È ricercatore post-doc presso l’Università di Stoccolma. Di cosa si occupa?

«A Stoccolma ho continuato la mia ricerca con gli assioni in un contesto astrofisico, utilizzando dati ottenuti da diverse sorgenti come ammassi di galassie e stelle di piccola massa (meno massicce del sole). Recentemente, ho lavorato con nuovi candidati alla materia oscura, in un progetto all’intersezione tra cosmologia e fisica delle particelle».

L’esperienza all’estero è importante soprattutto in ambito scientifico. Conta di tornare in Italia?

«Certo, alla fine. L’Italia è la mia casa e sarà sempre nel mio cuore. Al momento, però, la situazione è più complicata a causa dei ridotti finanziamenti alla scienza, che si sono tradotti in un numero molto limitato di posti disponibili nelle università. Data l’opportunità, ci tornerò sicuramente».

Da giovane ricercatore come vede il futuro della ricerca in Italia? Pensa che gli investimenti del PNRR nelle Università faranno «finalmente» la differenza?

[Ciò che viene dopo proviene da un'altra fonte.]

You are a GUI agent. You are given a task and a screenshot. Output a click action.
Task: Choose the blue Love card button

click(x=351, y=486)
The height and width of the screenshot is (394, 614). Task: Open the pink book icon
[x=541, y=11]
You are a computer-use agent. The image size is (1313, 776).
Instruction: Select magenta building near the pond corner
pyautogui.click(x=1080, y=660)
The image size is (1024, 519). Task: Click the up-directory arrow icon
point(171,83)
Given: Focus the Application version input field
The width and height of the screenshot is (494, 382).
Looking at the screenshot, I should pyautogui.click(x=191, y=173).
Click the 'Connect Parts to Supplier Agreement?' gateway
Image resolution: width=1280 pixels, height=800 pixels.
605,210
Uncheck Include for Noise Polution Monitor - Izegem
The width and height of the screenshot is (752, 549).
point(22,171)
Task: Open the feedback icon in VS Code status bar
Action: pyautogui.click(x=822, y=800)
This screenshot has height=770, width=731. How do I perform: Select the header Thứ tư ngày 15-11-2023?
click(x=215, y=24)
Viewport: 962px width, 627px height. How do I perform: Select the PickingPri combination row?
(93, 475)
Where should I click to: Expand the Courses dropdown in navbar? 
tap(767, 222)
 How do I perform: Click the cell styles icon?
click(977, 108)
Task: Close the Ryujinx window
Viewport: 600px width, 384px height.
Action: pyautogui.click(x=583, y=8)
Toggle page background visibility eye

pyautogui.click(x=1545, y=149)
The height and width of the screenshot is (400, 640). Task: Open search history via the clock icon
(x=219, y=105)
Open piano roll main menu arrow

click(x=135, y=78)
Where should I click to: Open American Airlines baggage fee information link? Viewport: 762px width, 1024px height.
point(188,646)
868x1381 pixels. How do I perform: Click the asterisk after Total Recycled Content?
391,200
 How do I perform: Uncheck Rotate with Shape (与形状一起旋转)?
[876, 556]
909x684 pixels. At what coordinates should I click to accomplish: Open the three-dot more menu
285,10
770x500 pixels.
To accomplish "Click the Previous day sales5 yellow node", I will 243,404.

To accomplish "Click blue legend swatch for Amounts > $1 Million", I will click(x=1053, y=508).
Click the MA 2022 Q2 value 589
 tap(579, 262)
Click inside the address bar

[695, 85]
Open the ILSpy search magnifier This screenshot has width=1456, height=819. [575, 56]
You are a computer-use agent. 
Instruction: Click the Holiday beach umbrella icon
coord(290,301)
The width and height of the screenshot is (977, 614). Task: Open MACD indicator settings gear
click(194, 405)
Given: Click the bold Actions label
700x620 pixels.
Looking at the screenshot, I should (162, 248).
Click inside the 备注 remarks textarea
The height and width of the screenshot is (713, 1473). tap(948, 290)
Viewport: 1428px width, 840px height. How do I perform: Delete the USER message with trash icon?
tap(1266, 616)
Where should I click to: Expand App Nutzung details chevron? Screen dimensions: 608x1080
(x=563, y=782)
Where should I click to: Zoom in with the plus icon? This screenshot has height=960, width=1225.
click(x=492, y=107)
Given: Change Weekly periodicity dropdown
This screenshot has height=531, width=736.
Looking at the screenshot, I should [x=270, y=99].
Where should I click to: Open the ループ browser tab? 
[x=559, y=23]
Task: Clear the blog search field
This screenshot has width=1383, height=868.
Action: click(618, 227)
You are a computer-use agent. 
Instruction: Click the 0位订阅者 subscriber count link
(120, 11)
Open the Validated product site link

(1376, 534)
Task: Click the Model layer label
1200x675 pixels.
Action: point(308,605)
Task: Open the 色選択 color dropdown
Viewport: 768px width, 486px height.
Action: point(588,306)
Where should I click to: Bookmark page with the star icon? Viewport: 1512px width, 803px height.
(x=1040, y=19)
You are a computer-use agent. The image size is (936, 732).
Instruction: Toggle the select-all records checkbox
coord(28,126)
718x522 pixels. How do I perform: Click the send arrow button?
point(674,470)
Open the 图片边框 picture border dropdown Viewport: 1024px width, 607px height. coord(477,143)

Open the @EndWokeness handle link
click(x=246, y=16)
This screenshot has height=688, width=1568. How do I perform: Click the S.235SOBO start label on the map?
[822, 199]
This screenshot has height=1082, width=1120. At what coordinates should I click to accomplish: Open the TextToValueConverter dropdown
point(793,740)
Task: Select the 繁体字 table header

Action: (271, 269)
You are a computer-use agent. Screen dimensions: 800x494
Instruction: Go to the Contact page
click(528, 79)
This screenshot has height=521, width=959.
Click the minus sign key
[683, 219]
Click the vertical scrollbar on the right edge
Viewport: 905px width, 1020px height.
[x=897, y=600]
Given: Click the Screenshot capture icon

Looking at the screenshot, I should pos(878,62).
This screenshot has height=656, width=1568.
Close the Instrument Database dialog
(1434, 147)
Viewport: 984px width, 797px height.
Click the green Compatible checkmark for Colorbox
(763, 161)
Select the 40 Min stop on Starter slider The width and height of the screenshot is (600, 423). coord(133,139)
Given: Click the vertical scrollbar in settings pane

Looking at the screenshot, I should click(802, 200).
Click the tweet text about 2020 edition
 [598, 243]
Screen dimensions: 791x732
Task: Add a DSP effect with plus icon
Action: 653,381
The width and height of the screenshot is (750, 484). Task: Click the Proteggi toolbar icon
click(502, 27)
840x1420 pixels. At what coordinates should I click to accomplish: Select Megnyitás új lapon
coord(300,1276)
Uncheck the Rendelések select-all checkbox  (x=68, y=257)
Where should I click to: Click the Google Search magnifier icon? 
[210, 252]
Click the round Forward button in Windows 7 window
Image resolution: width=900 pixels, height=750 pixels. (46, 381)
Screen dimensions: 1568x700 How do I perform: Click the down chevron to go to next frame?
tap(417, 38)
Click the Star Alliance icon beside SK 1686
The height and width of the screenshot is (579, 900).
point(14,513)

«Il problema non è tanto la disponibilità di fondi, quanto il modo in cui il denaro viene gestito. Inoltre, il mondo accademico è un ambiente duro per i giovani che desiderano avere famiglie e partner che sono anche nel mondo accademico. Vedo questo come una delle cause maggiori per le giovani menti più brillanti che lasciano il campo. Ad un certo punto iniziamo a chiederci quanto siamo disposti a sacrificare per rimanere nella scienza. La nostra comunità ha molto da migliorare per essere più inclusiva e accomodante nei confronti dei nuovi valori della società moderna. Spero che questo cambi quando comincerò a candidarmi a posizioni permanenti poiché il mio sogno è rimanere nella scienza e contribuire a scoperte eccitanti, nonché motivare le giovani menti a fare ricerca».